Some of Alan’s earlier memories are of the 1931 Earthquake, and he remembers being thrown around. His father liked to tell the story of Alan’s first words after the quake; “that was a beaut.” Their house having been damaged during the earthquake, the family lived in a camp near Battery Rd at first, before being taken as refugees to Taradale, then living for a period of several months with relatives in Woodville. He remembers that it was an unsettling time, but they accepted it. A family friend Harry Shepperson, who worked at the Port, died in the quake.
Like many kids growing up in New Zealand during the Depression years, Alan’s parents tried to shield him as much as possible from the financial pressures, but he still had a sense that times were difficult. His mother had to take in boarders to supplement the family income, and when the neighbour’s son was married, Alan remembers the spartan festivities and meal at the wedding that those hard times had necessitated.
Alan remembers life in this time as being much simpler. There were no cars so people tended to live their lives more ‘locally’; there was no TV – conversation and communication with people was much more central. Life was more intimate and community connections more important. “People really knew their next door neighbours ..the people around us were woven into our lives.” Alan looks back at growing up at the Port being somewhat like the TV show Coronation St, with people in a community knowing more about each other’s lives, the different industries and trades such as fishing, wool, timber etc being interwoven, and everybody knowing the shopkeeper’s name and vice-versa.

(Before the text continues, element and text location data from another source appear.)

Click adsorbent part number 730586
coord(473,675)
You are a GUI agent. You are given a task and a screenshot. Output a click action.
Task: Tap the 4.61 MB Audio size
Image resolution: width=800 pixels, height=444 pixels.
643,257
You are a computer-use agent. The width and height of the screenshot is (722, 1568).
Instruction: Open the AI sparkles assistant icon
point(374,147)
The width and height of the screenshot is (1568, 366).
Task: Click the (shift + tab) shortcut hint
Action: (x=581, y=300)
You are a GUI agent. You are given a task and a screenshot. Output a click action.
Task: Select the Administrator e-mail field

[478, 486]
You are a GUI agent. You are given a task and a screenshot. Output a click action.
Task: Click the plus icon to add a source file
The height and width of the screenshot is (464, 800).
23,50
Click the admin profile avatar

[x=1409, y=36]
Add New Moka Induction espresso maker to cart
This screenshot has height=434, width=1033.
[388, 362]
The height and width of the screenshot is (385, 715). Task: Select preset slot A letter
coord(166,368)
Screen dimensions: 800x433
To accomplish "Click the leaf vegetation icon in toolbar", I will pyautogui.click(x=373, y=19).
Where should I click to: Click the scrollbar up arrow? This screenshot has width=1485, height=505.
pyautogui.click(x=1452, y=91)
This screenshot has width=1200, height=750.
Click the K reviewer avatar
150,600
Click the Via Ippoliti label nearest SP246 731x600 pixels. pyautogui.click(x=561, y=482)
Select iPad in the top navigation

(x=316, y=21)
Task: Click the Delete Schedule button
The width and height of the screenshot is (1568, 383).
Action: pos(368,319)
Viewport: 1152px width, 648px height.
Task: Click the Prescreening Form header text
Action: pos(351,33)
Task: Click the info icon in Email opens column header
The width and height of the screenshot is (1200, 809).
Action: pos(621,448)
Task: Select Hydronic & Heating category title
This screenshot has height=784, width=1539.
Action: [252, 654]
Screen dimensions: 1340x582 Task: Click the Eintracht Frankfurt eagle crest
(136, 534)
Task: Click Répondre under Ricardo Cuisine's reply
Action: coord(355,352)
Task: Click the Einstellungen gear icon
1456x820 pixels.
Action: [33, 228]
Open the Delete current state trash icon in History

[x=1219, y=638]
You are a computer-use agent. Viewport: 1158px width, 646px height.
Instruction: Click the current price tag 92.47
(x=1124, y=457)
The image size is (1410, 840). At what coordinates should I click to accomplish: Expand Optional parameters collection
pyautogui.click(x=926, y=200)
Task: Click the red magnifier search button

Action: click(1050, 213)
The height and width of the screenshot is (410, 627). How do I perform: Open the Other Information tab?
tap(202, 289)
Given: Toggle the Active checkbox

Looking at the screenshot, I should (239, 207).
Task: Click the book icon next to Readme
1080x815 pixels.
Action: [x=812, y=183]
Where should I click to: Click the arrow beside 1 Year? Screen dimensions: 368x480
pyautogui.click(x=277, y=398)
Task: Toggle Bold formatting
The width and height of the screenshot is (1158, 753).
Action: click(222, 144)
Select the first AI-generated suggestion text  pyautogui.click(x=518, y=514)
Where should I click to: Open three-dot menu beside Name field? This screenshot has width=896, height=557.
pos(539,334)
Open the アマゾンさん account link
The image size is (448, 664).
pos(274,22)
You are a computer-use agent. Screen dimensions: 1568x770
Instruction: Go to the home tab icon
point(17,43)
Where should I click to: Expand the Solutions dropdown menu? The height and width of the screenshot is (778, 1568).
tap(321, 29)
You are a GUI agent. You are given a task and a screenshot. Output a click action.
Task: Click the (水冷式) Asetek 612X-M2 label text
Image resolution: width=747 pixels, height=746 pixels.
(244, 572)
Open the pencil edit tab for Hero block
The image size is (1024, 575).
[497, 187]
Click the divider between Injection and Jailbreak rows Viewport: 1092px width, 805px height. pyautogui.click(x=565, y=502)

Kids growing up at the Port made their own fun. Playing cricket on empty nearby sections, building huts, or just wandering around and ‘mucking about’ along the Hardinge Rd seafront, were all popular pastimes. Visiting ‘town’ – going ‘over the hill’ by tram or bus on a Friday evening to go to the movies was popular.
Alan served in the Army in World War II, going into camp first in Greytown then Waiouru, before being away two and a half years overseas.
Reflecting on growing up in this unique, tight-knit community Alan has come to realize how important in shaping people the community connections are, and how we are defined by social aspects of our lives: “Life is one big bundle. It’s how we get along.”